Sistem ve otoritenin sağlanmasına paralel olarak yine 1923-1938 zaman dilimi içinde, Türkiye’nin modern dünya anlayışı çerçevesinde gelişimini sağlayacak bir seri devrimler de gerçekleştirilmiştir. 1938 yılından itibaren de devrimlerin ve devlet sisteminin yerleşmesi, muhafazası, bir yaşam tarzı ve düzeni olarak devam etmesi için çaba gösterilmiştir. Bu tarihten sonra ortaya çıkan 2. Dünya Savaşı süresince de, karşılaşılan her türlü zorluğa rağmen, ülke hem savaşın dışında tutulmuş, hem de sistem muhafaza edilmiştir. Bütün bu gelişmeler cereyan ederken diğer taraftan da Türkiye’nin çok partili sisteme ve çağdaş demokrasiye geçişi için alt yapı oluşturulmuştur.
***
İşte Türkiye’nin bugün sahip olduğu ve her türlü zorlamalara rağmen fazla hasar görmeyen, laik, demokratik, sosyal hukuk devleti yapısı, yukarıda belirtilmeye çalışılan bir sürecin sonucunda oluşmuş olan yapıdır. Türkiye Cumhuriyeti’nin, tek devlet, tek millet, tek vatan, tek bayrak değerlerini muhafaza etmesi, ulus devlet, üniter devlet ve laik devlet özelliklerini benimsemesi, savunması ve Atatürkçü düşünce sistemini devam ettirmeye çalışması küçümsenecek bir konu değildir. Bu değerlerin ortaya konduğu coğrafya, ülkenin ve insanlarının yakın geçmişteki durumlarıyla sahip olduğu kültür ve alışkanlıkları dikkate alındığında, ulaşılan ve sahip olunan değerlerin kıymeti daha çok anlaşılmaktadır.
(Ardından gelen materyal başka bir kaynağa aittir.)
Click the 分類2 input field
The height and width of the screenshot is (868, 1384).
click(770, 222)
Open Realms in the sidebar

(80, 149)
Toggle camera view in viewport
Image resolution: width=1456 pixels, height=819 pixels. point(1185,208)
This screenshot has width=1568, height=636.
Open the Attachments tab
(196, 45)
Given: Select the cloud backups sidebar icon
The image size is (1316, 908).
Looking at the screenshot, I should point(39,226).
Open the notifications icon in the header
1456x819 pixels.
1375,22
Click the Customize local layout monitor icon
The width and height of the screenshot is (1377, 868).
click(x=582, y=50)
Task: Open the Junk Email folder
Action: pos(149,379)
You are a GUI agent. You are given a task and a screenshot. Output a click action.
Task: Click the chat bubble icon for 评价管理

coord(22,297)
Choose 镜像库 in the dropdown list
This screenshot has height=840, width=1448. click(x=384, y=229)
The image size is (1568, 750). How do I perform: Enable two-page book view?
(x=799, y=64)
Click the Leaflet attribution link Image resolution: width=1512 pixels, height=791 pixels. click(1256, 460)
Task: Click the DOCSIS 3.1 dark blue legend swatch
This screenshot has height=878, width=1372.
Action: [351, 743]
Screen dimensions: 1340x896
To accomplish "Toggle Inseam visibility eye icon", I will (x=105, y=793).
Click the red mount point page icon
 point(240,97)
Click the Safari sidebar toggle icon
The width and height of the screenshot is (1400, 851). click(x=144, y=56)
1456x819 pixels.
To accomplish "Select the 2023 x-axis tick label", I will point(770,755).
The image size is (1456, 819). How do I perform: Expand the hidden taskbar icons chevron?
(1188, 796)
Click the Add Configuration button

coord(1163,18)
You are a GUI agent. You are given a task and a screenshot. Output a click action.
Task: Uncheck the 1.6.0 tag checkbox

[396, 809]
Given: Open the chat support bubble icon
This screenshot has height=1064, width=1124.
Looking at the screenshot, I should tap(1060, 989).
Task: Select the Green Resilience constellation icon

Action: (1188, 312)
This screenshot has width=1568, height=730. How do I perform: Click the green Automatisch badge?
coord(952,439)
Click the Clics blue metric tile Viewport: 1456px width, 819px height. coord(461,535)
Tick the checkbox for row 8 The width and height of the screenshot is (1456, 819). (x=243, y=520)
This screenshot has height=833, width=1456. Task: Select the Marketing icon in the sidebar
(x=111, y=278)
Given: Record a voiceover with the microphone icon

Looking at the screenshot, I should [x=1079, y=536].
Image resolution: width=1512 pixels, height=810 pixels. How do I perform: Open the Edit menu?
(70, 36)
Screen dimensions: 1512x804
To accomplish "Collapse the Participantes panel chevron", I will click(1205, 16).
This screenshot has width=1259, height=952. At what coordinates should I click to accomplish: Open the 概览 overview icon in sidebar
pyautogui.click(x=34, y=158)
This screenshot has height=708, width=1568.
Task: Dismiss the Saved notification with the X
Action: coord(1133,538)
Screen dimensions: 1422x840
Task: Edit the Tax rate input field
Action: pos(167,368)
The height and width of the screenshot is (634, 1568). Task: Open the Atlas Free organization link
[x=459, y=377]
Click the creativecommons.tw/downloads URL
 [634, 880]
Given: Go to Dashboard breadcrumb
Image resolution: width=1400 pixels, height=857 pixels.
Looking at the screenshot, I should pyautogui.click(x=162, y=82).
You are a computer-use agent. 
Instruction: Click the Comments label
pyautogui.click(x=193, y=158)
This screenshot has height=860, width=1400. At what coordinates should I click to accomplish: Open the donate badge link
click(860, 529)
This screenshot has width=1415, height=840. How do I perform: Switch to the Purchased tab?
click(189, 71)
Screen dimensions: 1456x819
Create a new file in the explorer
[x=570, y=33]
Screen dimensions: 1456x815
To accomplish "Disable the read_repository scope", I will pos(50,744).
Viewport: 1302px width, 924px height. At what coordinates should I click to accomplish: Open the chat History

Atatürk’ün “En büyük eserim Türkiye Cumhuriyeti’dir” ifadesinin ne anlama geldiği bir kere daha düşünülmelidir. Bu değerleri yıpratmaya, ortadan kaldırmaya ve Türkiye Cumhuriyeti’nin dönüşümünü sağlamaya çalışan her türlü zihniyet ve teşebbüse karşı durulmalıdır. Bunu sağlayacak olan Türk Milletidir.
***
Türkiye’nin model olarak sunulmasına sebep teşkil eden, Müslümanlıkla demokrasinin birlikte nasıl bulunduğu, bağdaştığı ve uygulandığı konusunun, sadece İslam ve demokrasi olarak değil, Türkiye’nin bu duruma gelinceye kadar nasıl bir gelişim kaydettiğinin dikkate alınarak değerlendirilmesi gerekmektedir. Yoksa Türkiye’deki sadece muhafazakâr iktidara ve demokratik sisteme bakarak, İslam ile demokrasinin birlikte yürüyebildiğinin ifade edilmesinin doğru bir değerlendirme olamayacağı düşünülmektedir.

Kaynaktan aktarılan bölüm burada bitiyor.